→ **Problem details**
Extract the text of every entry below word for word, leaving out the pictures.

→ **Records provided**
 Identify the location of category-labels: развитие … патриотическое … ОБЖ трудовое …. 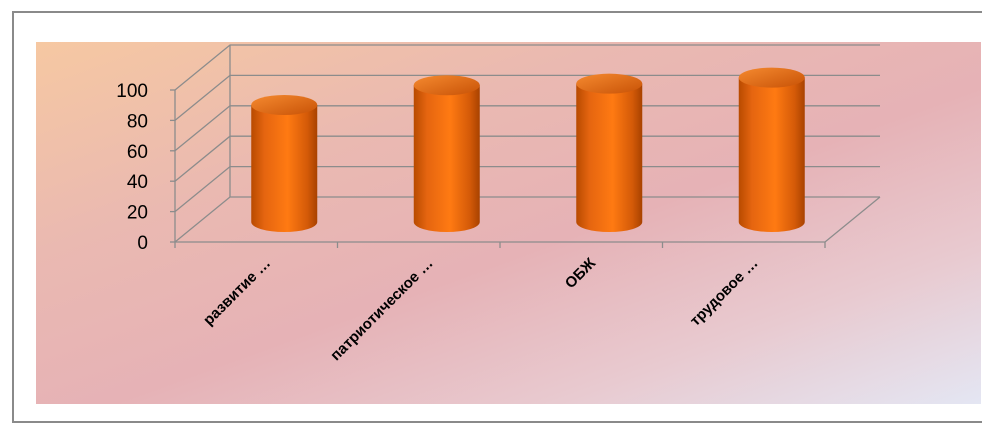
(481, 310).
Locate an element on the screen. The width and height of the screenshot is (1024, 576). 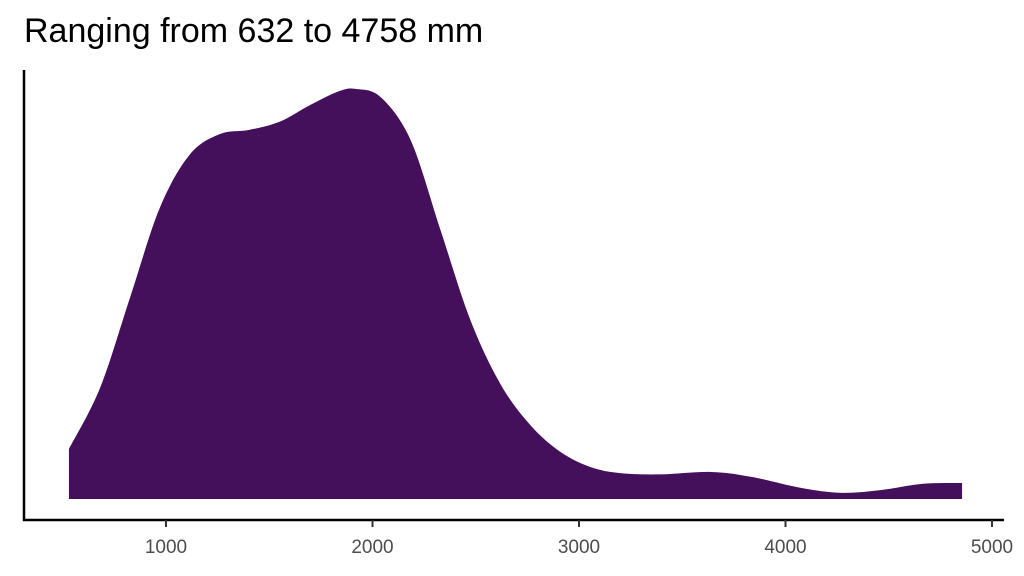
chart-title: Ranging from 632 to 4758 mm is located at coordinates (254, 31).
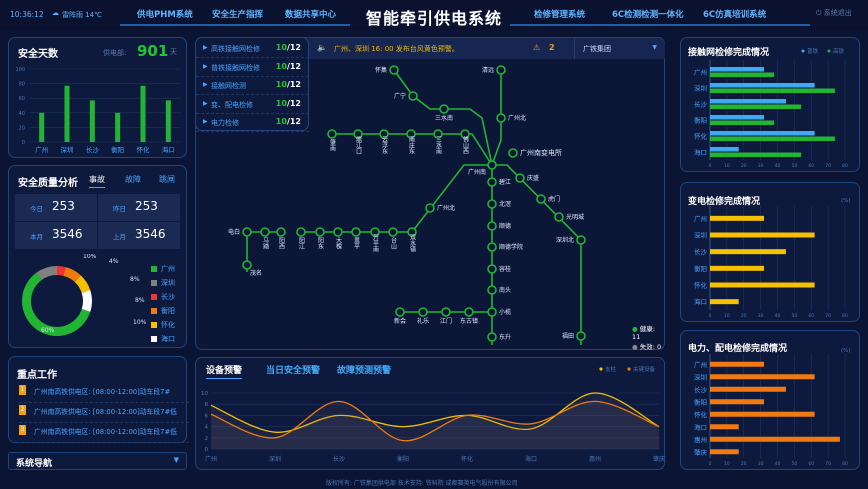  What do you see at coordinates (87, 301) in the screenshot?
I see `donut-slice` at bounding box center [87, 301].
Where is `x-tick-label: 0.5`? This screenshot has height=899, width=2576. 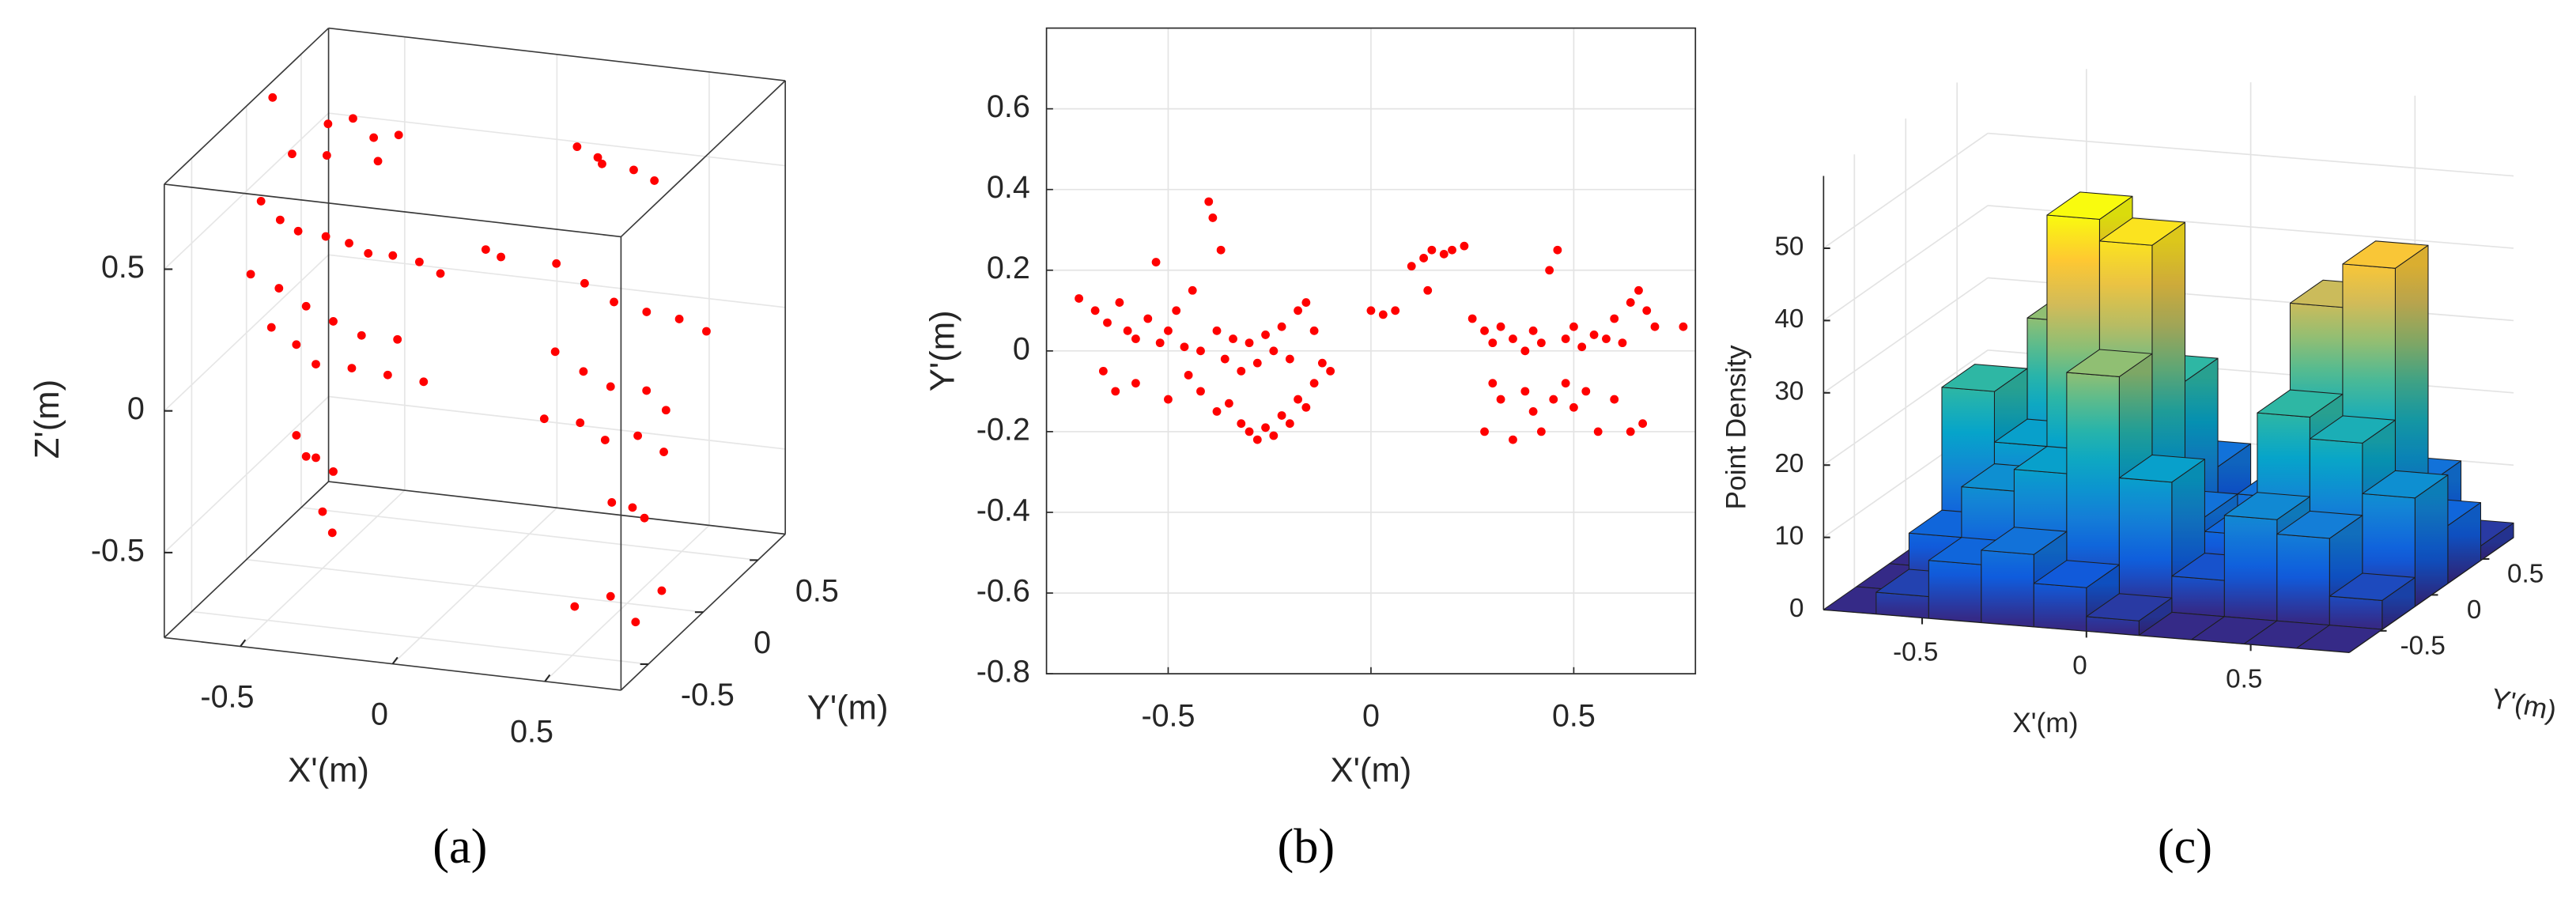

→ **Response for this exercise**
 Identify the location of category-labels: развитие … патриотическое … ОБЖ трудовое …. 
(481, 310).
Locate an element on the screen. The width and height of the screenshot is (1024, 576). 
chart-title: Ranging from 632 to 4758 mm is located at coordinates (254, 31).
  What do you see at coordinates (87, 301) in the screenshot?
I see `donut-slice` at bounding box center [87, 301].
Where is `x-tick-label: 0.5`? This screenshot has height=899, width=2576. 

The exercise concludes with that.